Highlights:
- Testing for toxigenic C. difficile should be limited to patients with > 3 nonformed stool specimens per 24 hr period, unless ileus (obstruction) is suspected.
- Utilizing toxin A/B EIA for C. difficile diagnosis is insensitive and no longer recommended as a stand alone test.
- Glutamate dehydrogenase (GDH) antigen assays have been found to be good screening tests for C. difficile infection (CDI) in many studies with high sensitivity and negative predictive values.
- Positive GDH assay results must be confirmed. A GDH positive result along with a positive toxin A/B EIA, a positive cytotoxin neutralization or a positive nucleic acid amplification test (NAAT) result may be reported as positive for toxigenic C. difficile. If the A/B EIA or cytotoxin neutralization assay is used and is negative, specimens should be further tested by either NAAT or toxigenic culture.
- Laboratories can also use a NAAT to detect C. difficile toxin genes as a stand alone diagnostic test.

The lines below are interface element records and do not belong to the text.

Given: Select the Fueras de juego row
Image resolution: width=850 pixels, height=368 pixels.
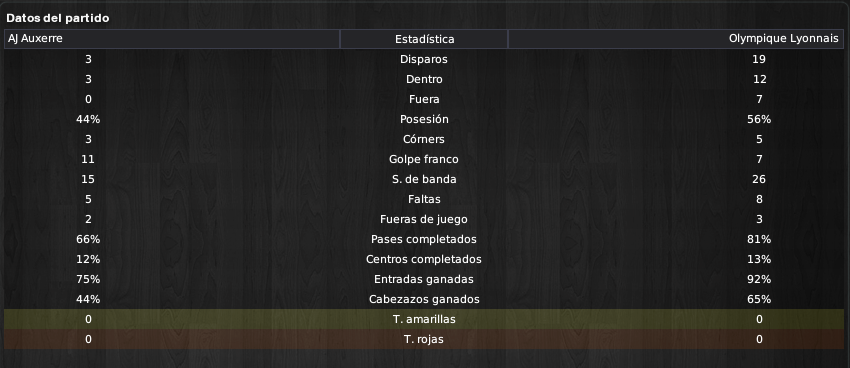Looking at the screenshot, I should tap(424, 219).
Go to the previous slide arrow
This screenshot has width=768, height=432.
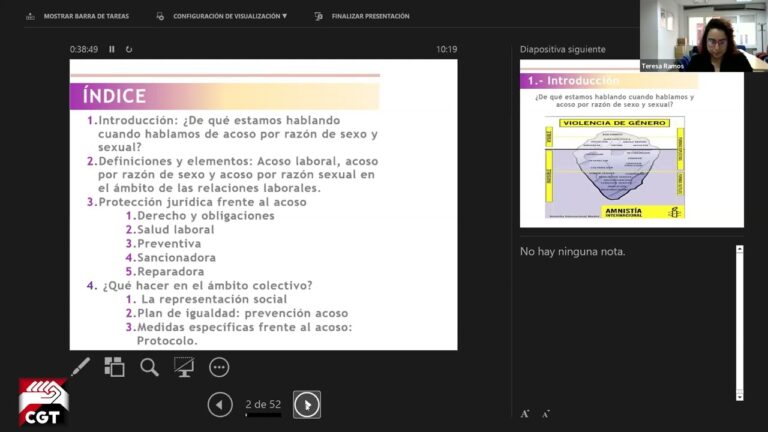click(220, 404)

- Repeat testing following a positive test (test of cure) is not recommended since patients may carry toxigenic C. difficile for months after clinical cure. Repeat testing following a positive test is appropriate if the patient improves with therapy and relapses after the completion of a treatment regimen (clinical relapse).
- Repeat testing following a negative test is not recommended if one of the suggested algorithms (see below) is used because nearly all positive patients will be detected (high sensitivity). Testing a second specimen from a negative patient is more likely to be a false positive.
- Up to 50% of neonates may be colonized with toxigenic C. difficile. Testing for C. difficile infection (CDI) in this population should proceed only after consultation with the clinician.